Changes in Habitats – Health & Other Effects Climate largely defines habitat. Higher average and extreme temperatures can render environments untenable for some species, stress others, and open the door for those that could not establish more than a toehold in the past. Related hydrological changes can have at least as much effect via ground and surface water availability. Extreme regions, such as deserts, can become intolerable, temperate regions can become extreme, and colder regions can become more temperate. Habitat includes native plant species that may be weakened and even replaced, which can affect incidence of wildfires, landslides, and floods, as well as agricultural productivity.

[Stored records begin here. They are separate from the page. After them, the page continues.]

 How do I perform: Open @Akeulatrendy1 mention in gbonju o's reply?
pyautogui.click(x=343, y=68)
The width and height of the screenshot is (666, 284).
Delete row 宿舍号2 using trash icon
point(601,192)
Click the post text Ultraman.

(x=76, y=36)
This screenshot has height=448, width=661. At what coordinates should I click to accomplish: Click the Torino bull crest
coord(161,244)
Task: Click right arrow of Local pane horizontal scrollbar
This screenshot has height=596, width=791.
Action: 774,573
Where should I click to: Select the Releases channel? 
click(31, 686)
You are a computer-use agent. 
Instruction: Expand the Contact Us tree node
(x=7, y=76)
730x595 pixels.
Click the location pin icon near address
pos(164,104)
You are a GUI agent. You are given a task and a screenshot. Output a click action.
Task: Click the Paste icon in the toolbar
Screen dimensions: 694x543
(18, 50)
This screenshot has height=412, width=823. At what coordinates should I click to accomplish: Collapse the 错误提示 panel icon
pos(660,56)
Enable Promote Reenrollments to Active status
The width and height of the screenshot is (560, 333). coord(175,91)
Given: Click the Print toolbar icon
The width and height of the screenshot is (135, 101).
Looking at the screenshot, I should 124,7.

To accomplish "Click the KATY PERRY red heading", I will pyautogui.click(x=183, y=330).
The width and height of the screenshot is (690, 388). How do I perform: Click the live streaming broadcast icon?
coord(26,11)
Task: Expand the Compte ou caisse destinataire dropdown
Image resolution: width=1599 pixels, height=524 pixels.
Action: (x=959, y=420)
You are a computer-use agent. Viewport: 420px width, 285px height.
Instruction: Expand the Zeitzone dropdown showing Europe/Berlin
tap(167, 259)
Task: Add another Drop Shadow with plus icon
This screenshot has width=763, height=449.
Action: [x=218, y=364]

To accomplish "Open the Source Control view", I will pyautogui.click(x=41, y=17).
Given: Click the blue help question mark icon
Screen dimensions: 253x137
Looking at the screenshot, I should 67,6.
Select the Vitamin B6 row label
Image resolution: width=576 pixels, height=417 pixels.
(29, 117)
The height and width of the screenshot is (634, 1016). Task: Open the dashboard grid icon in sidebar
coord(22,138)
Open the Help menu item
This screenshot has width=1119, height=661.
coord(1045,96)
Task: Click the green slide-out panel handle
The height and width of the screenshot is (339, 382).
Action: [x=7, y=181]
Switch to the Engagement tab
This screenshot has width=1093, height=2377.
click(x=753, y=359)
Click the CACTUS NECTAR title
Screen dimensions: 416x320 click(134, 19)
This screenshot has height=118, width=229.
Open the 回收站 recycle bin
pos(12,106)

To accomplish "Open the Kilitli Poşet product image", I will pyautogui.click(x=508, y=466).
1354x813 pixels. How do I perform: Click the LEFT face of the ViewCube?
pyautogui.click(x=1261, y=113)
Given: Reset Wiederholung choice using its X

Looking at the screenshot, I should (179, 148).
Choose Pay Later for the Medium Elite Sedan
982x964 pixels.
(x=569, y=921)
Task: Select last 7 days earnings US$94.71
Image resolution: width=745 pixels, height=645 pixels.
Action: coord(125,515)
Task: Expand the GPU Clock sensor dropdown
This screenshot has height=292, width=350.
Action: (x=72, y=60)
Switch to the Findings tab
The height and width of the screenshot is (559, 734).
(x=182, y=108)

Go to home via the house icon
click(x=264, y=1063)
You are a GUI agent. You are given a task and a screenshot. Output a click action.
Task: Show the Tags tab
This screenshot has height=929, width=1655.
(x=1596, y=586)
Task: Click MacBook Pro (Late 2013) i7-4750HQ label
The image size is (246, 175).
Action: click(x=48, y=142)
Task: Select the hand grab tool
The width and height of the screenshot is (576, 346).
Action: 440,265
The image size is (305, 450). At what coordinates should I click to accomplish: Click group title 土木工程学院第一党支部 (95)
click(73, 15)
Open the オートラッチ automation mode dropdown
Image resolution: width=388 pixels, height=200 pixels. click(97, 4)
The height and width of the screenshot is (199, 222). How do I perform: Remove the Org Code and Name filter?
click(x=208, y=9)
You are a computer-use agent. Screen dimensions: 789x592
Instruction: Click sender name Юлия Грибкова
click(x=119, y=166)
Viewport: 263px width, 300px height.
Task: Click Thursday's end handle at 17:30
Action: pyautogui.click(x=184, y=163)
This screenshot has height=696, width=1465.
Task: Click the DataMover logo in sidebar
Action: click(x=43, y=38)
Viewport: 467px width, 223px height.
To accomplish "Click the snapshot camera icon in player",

Habitat also includes microorganisms, viruses, and their vectors (insects and other animals that help many of them spread) that affect humans, livestock, and other animals (and plants). Warmer climates can facilitate spread of otherwise tropical diseases to previously temperate regions with dense populations and little inherent immunity. The same changes can also reduce disease occurrence in regions in which they were endemic. It is difficult to project a global net change, but it is likely that some diseases with longstanding geographic confinement will find new populations, and that diseases with limited human exposure will see greater incidence. These and other U.S. regional health effects are summarized in Figure 1 of an October 2015 U.S. Government Accountability Office report.
The IAEM-USA position statement “specifies that emergency managers have a critical role in this process and should be considered essential participants at all levels of government,” but emphasizes a collaborative, interdisciplinary approach. Climate change is a complex process with extensive, intertwined effects that no single discipline can address. It will not be the only dynamic set of hazards that emergency managers face in the next few decades, but it may be the broadest, most interconnected, and least obvious one.
Jeffrey Rubin has served as emergency manager for Tualatin Valley Fire & Rescue, Oregon’s largest fire district, since 2001, and has been involved in hospital and health-system preparedness since the mid-1990s. He holds a BS in geology and geophysics from Yale University, and an MA and Ph.D. in geological sciences from the University of Texas at Austin, where he was a research scientist and assistant dean. He served with City of Austin (Texas) Emergency Medical Services for five years, has been on numerous boards and committees, and has published in geological, medical, safety, and emergency management journals.